BEGIN Records

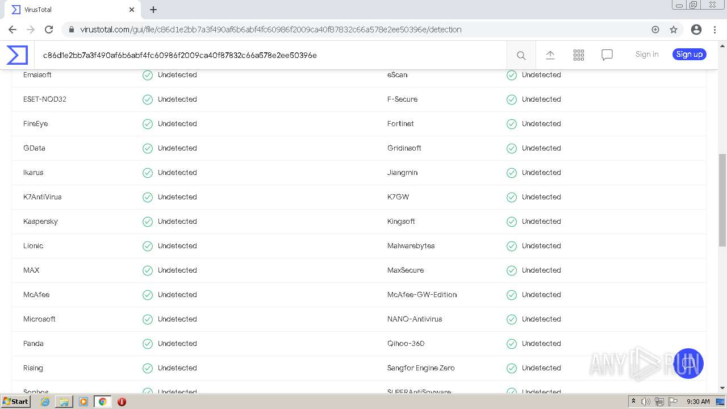Click the Sign in link

(x=647, y=55)
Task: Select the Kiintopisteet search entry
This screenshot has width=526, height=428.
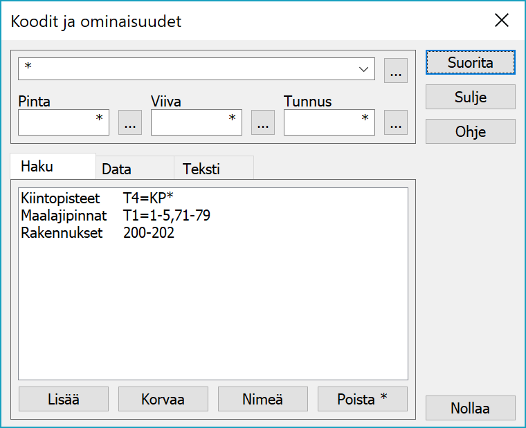Action: 61,198
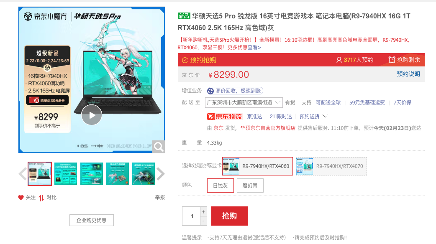Show next thumbnails with right arrow
The height and width of the screenshot is (244, 436).
[161, 174]
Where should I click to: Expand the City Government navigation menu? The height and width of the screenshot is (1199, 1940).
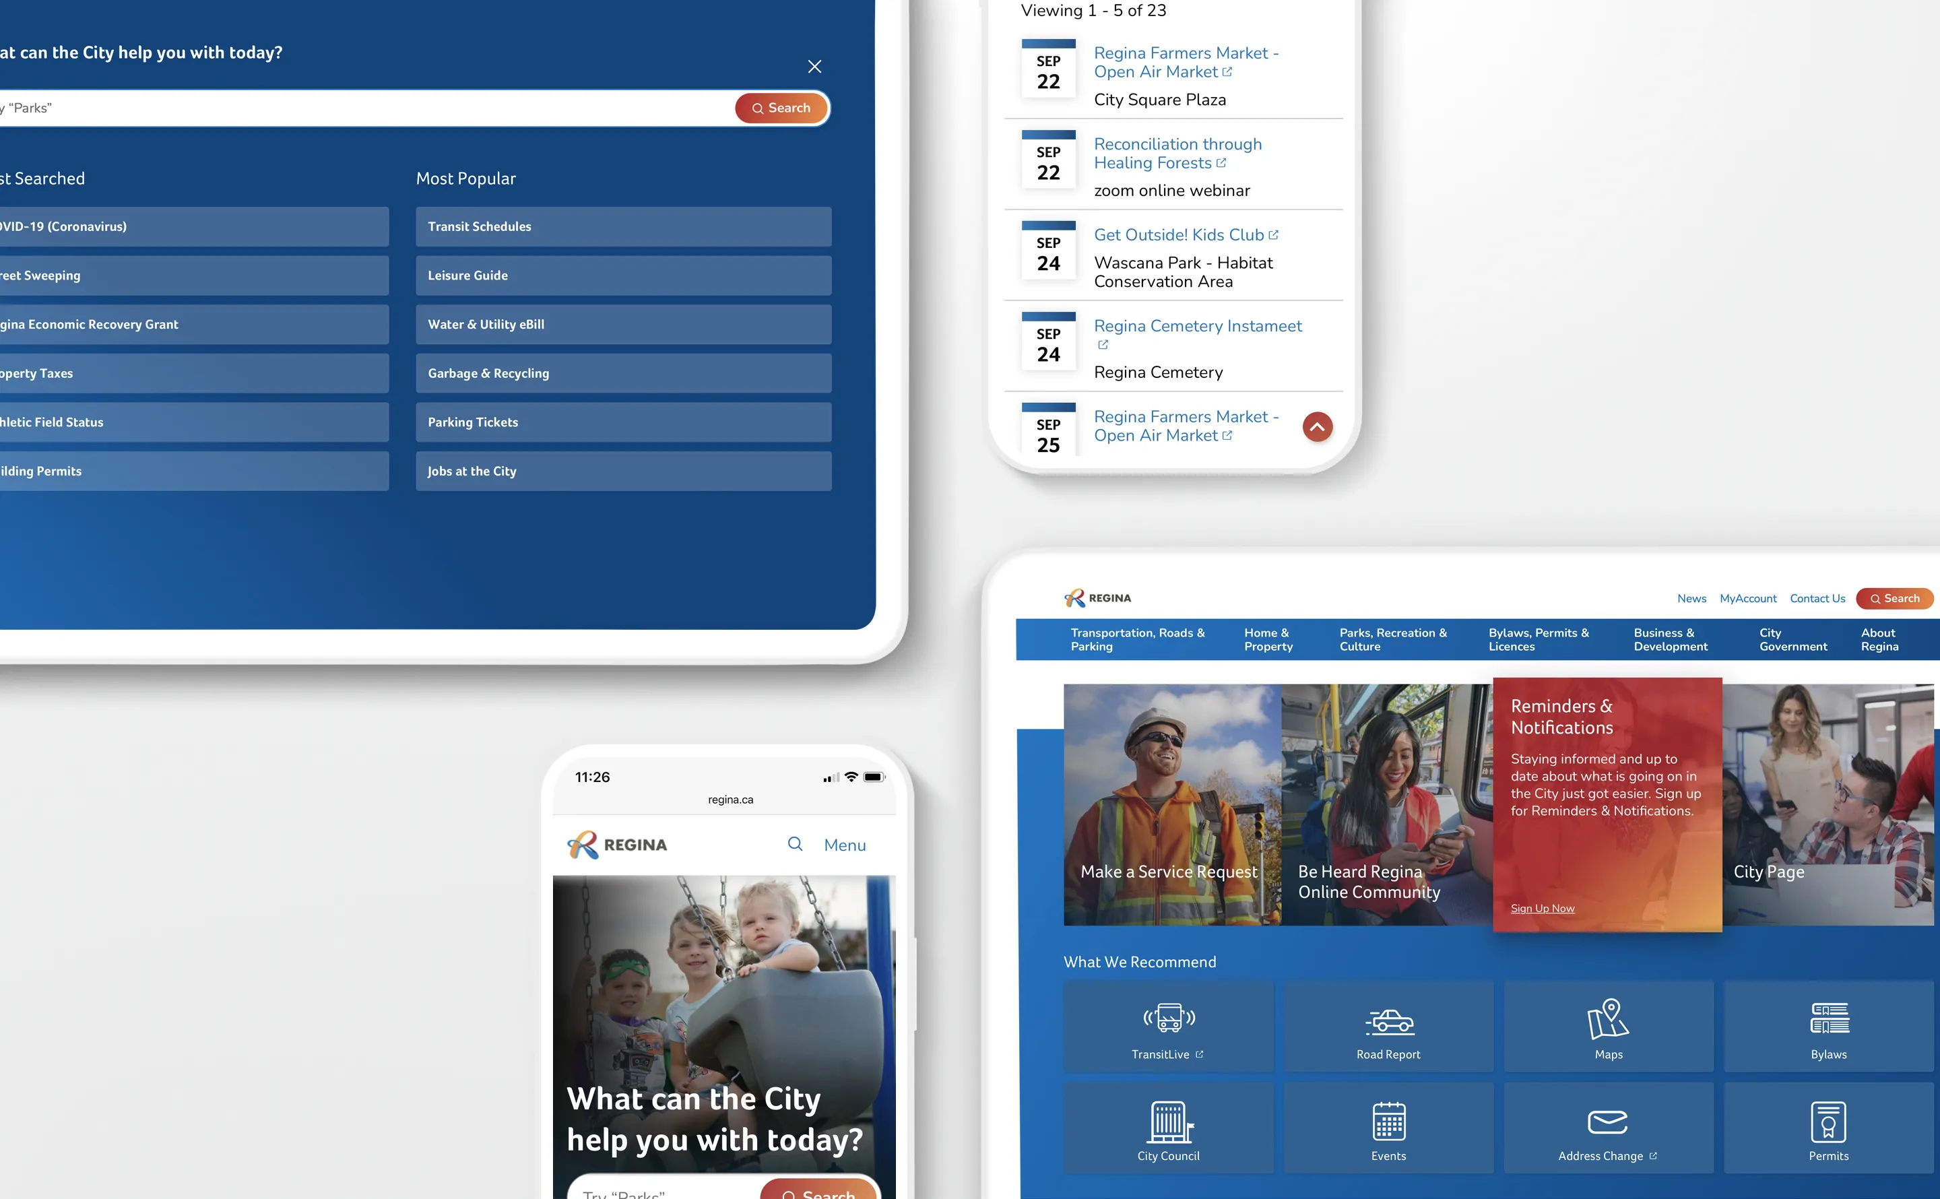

END Records

» **Assignment**
From the line containing "This screenshot has width=526, height=428." through the last line of the entries, copy each line exactly and only those, skipping all pictures.

» **Your response**
This screenshot has width=526, height=428.
Action: 61,198
Show next thumbnails with right arrow
The height and width of the screenshot is (244, 436).
[161, 174]
Where should I click to: Expand the City Government navigation menu? The height and width of the screenshot is (1199, 1940).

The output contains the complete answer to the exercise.